O presidente da Eletrobrás, José Antonio Muniz Lopes, disse nesta terça-feira que a estatal está negociando a compra de uma geradora de energia elétrica no Peru para entrar no mercado de geração do país vizinho, o que seria o primeiro passo da estatal brasileira rumo à internaciolização.

RODRIGO VIGA GAIER, REUTERS

11 de agosto de 2009 | 12h52

"Se conseguirmos vencer o leilão será a nossa primeira vez nesse modelo de compra no exterior", declarou o presidente da Eletrobrás a jornalistas durante o Energy Summit.

"Quero entrar no leilão do Peru, e para entrar tenho que ter uma empresa peruana. É mais fácil comprar", explicou Muniz Lopes sem divulgar o valor da compra.

Ele informou que está tentando junto ao governo peruanoadiar o leilão, previsto para outubro, para que a Eletrobrás tenha tempo de comprar a geradora local.

Apesar de ser considerada a primeira compra direta da companhia, a Eletrobrás já tem uma empresa binacional com a Argentina, Ebisa, criada com a intenção de construir a hidrelétrica de Garabi, na fronteira entre os dois países. A usina de Itaipu também é uma usina binacional entre Brasil e Itaipu.

Lopes defendeu mais uma vez a retirada da estatal do cálculo do superávit primário para alavancar o processo de internacionalização da companhia, que para o executivo deve seguir os moldes da Petrobras, que foi retirada do superávit do governo.

O orçamento da Eletrobrás prevê investimentos de 30 bilhões reais nos próximos 4 anos.

"Temos uma pressão para subir (os investimentos)... vimos que temos necessidade de ter um teto maior.
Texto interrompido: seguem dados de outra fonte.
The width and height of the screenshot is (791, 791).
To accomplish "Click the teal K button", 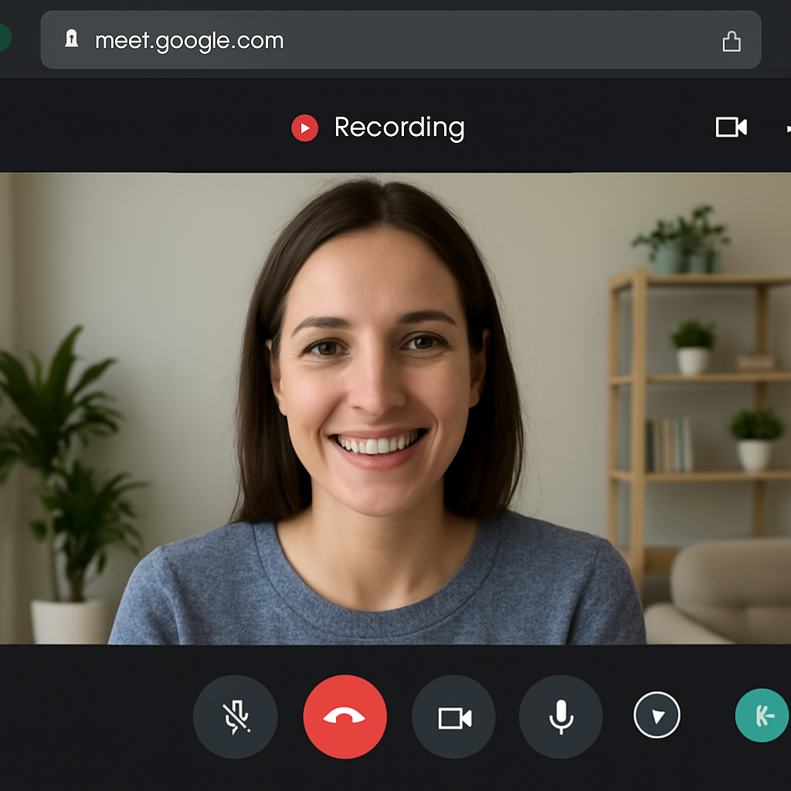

Estamos discutindo esse teto", afirmou.

As ações da empresa caíam 2 por cento, por volta das 12h30, acompanhando a queda de 2,14 por cento do Ibovespa.

STJ

O presidente da Eletrobrás declarou ainda que está apreensivo com o julgamento que acontecerá nessa quarta-feira, no Supremo Tribunal de Justiça (STJ), sobre o empréstimo compulsório decretado pelo governo federal na década de 1980 para grandes consumidores.
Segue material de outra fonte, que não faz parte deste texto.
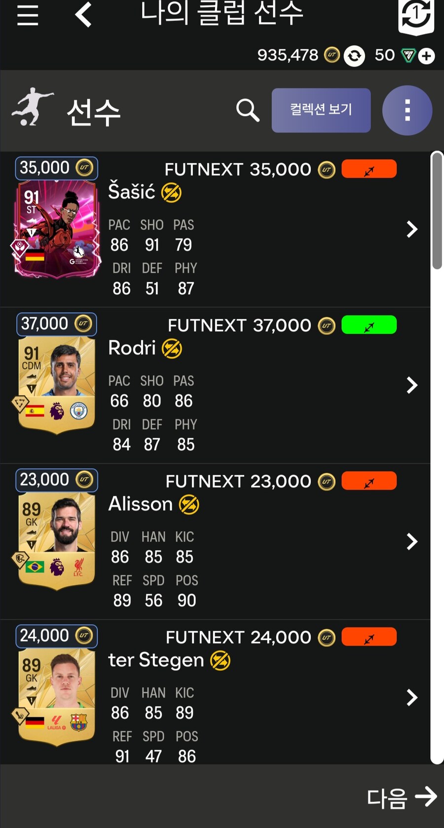Go back with the left arrow

tap(83, 14)
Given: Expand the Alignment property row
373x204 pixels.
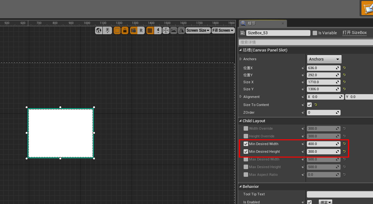Looking at the screenshot, I should tap(240, 97).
A Eletrobrás provisionou em seu balanço uma dívida de 1,3 bilhão de reais com esta finalidade, mas empresas e associações cobram na Justiça um valor de aproximadamente 3 bilhões de reais.

"Torço, porque efetivamente preciso torcer...quanto vai ser não sei. Se (as empresas) ganharem essa, e como a decisão é vinculante, virão outras. Esse número pode ser uma coisa de louco. Estamos muito apreensivos", declarou Lopes.

BELO MONTE

O executivo voltou a afirmar que as subsidiárias da Eletrobrás poderão entrar separadas no leilão da usina de Belo Monte, programado para outubro desse ano, para garantir a concorrência.

O investimento previsto para construir a unidade de aproximadamente 11 mil megawatts é de 11 bilhões de dólares, informou Lopes.

"Acima de tudo está a competição. A Eletrobrás poderia se dividir estrategicamente", declarou Lopes, que ao assumir a estatal garantiu que as empresas do grupo não concorreriam mais entre si.

"Se o Governo entender que é importante entrarmos com 4 empresas, vamos entrar", acrescentou.

A Eletrobrás participa no momento da construção das usinas do rio Madeira, em Rondônia, com Furnas no consórcio vencedor da usina de Santo Antônio e Eletrosul e Chesf no grupo que ganhou a usina de Jirau. Ao todo o complexo do Madeira vai gerar cerca de 6 mil megawatts.